Sunday, December 30, 2018

frustrated with the ups and downs of weight loss and just want to vent :(

I am 21f and 5’1, 130 lbs. That is on the edge of healthy weight but pushing overweight. I know I could be a lot worse off. I just have the hardest time getting motivated and staying on track.

I started this past January at 130 and was determined to get down to 115. I started tracking my calories & drinking water only. I live in the south and drink a lot, a LOT, of sweet tea and soda. With no exercise and just better eating habits I got down to 117 by the end of April. I had started feeling comfortable in my skin again at 120. But then in May, my grandpa got really sick. He and my dog (first dog I ever had, he was 12 years old) died 2 days apart. I stopped tracking my calories and started drinking soda/tea again, got up to 125ish. Got a new job because I had to quit my old one to take time off to grieve - I’m a waitress, we get a ton of free food, and the food is insanely good. Unlimited access to soda and tea. Here I am again, at 130.

I realllllyyyy want to start try and lose weight and keep it off again. I just have zero willpower. It is impossible for me to turn down the constant gourmet food at my job or not pour myself a soda. I have no energy to exercise. I just eat and feel really bad about myself, and get mad because I don’t know why I can’t just NOT do those things. Like why I can’t just drink water. Or why I can’t just drink the food. But then in the moment I have zero will power and I do it. I know a lot of people gain weight at my age because of alcohol, but I rarely drink. It’s seriously just drinks and desserts - literally just sugar - that’s gotten me here. I am 100% addicted to sugar and it’s affecting me in every way, from my teeth to my weight to my energy. I feel like my diet is almost all sugar and if I cut it out cold turkey I could lose 10 lbs in two weeks or less.

It is especially upsetting because I was never over 105lbs in high school, and even then I had a poor self image and always thought I looked chubby. I was between 108-115 my first couple of years of college. And then when I started dating my now boyfriend is when I got up to 130. We both have a bad soda drinking habit and neither of us can commit.

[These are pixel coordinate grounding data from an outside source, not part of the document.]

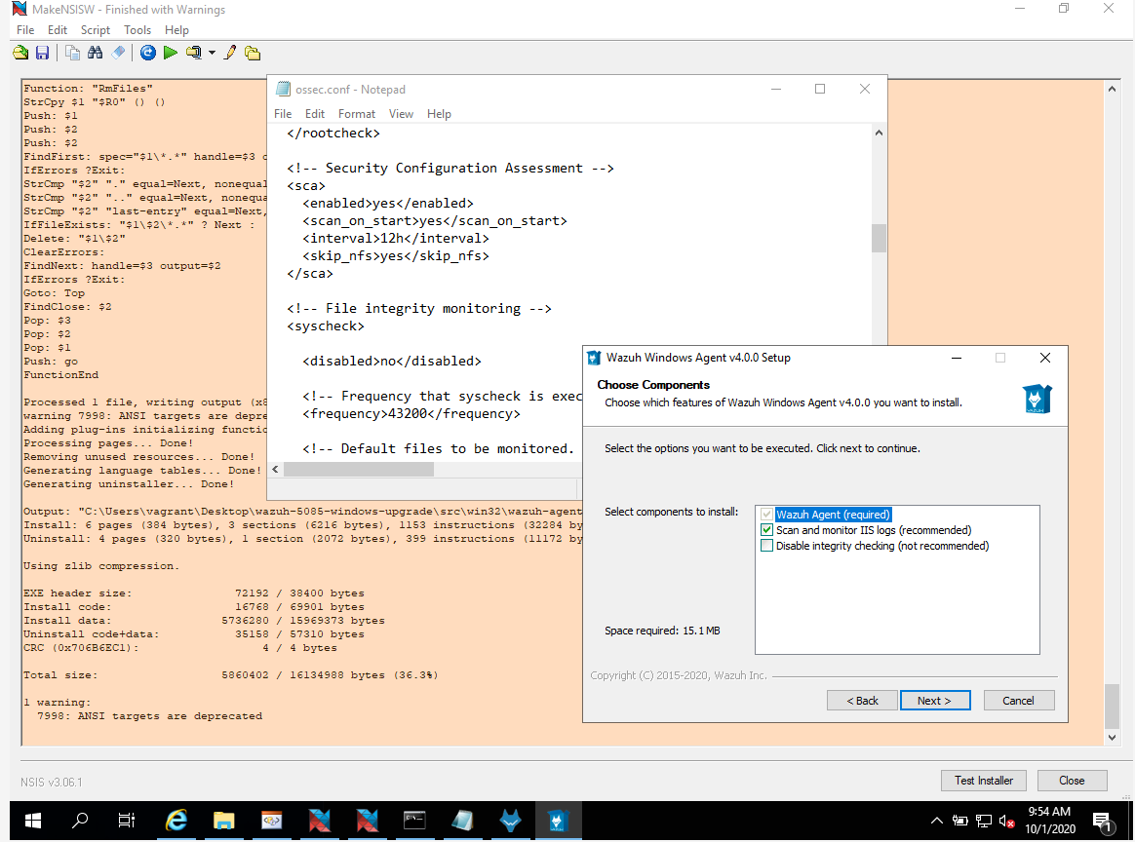Open the compile options dropdown arrow
The width and height of the screenshot is (1135, 842).
click(x=211, y=53)
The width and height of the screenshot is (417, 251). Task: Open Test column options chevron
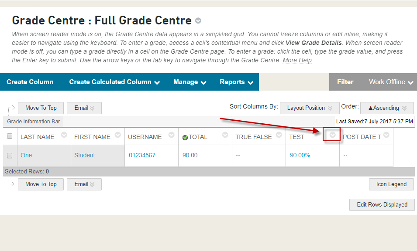click(x=333, y=135)
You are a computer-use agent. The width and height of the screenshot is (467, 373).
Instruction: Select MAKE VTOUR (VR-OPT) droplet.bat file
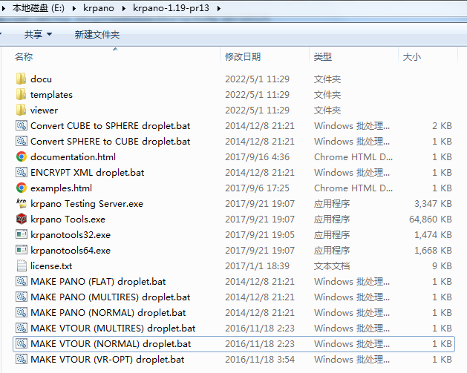(107, 360)

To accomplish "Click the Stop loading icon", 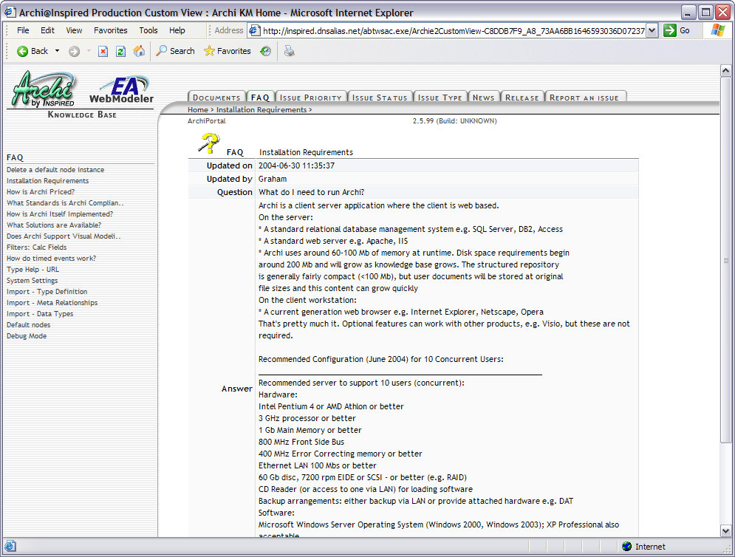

And we both like to eat good food. He has gained weight since we started dating too, from 160 to 178, but he is 6’0 so it doesn’t really show.

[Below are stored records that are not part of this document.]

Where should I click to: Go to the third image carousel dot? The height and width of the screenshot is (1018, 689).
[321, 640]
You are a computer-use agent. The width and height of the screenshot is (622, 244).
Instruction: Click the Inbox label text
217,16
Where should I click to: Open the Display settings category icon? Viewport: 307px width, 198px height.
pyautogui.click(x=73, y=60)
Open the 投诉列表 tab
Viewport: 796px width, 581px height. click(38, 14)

Anyways. I had just come across some late high school/early college pictures and I looked so skinny. And it wasn’t even that long ago and I look so different, even in my face and arms, not just my stomach. My grandma on my dad’s side was bulimic and underweight, and my grandma on my mom’s side was clinically obese, so I have some pretty conflicting genes here. I have just never had healthy eating habits and have never exercised aside from walking around at my job all day. All I want is to develop some good habits and stick to them. I would love to be at 115 by the summer.